Selected passage:
FIGURE 8. Sketch of a cap design mounted in front of the HDEV4 injector nozzle.

Spray investigations shown in the next section were accomplished with an injector of about 2 g/s hydrogen mass flow at a nominal pressure. Although this flow rate is far below the desired value of 10 g/s, results are scalable by using the penetration prediction model of Eq. 9.

4 Results

4.1 Pneumatic

At first, the two introduced injectors were investigated regarding their flow characteristics with H₂. For this purpose, the injection and backpressure are set as constant parameters and the actuation time of the injector is dynamically changed during a measurement, as shown in the example with the HDEV4 injector in Figure 9. The injected mass shown in this diagram results from the integration of the injection rate signal measured by the IAV Cross. This results in a mass value for each injection event.

FIGURE 9

FIGURE 9. Flow rate map of the HDEV4 injector by using hydrogen.

The IAV Cross offers this possibility of dynamic measurements, as the subsequent injections do not affect each other. Figure 9 clearly shows that the piezo-actuated HDEV4 injector has a strongly defined linearity starting from the smallest quantities.

In this example, the pressure ratio Π has always been supercritical (Π < Π_crit) for the three flow characteristics shown. This illustrates that an increase in flow in the supercritical range is only possible by increasing the supply pressure.

The effect of flow limitation (blocking), which occurs when the critical pressure ratio Π_crit is reached and which applies to the entire supercritical range, was investigated in the form of backpressure variations. Figure 10 shows an example of the result of a measurement with the HDEV4 injector. This measurement was also performed dynamically with the IAV Cross as before, in this case keeping the supply pressure constant at 3,000 kPa (a) and varying the backpressure transiently. The dashed orthogonal line in the upper diagram marks the critical condition with H₂. From this point on, flow increase is physically not possible (Rist, 1996).

Aim of the task: In the hydrogen injector passage above, explain why the IAV Cross allows the actuation time to be changed dynamically within a single measurement.

Available data:
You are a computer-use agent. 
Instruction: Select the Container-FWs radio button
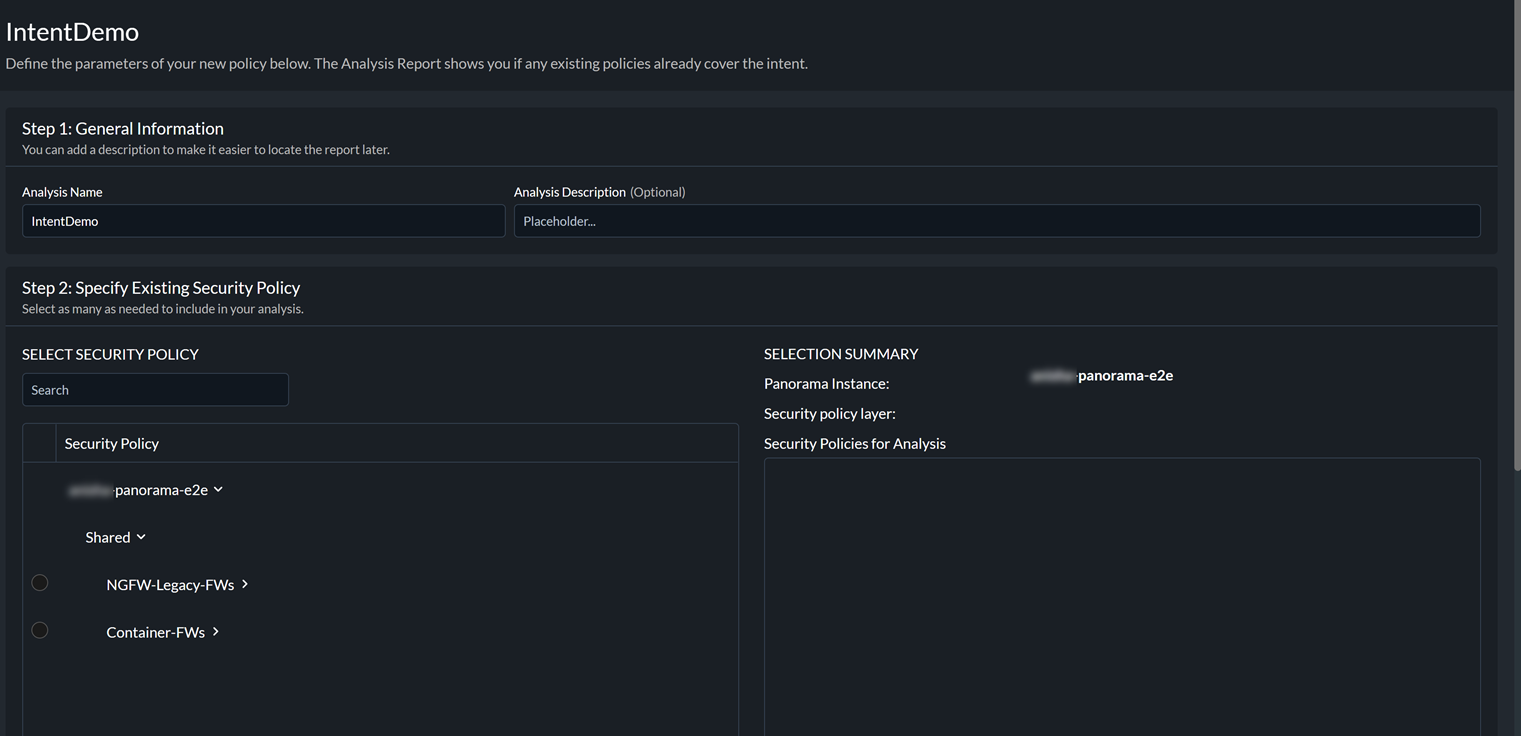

Output of the exercise: The IAV Cross allows dynamic measurements because successive injections do not affect each other. Integrating its injection rate signal therefore gives a separate mass value for each injection event.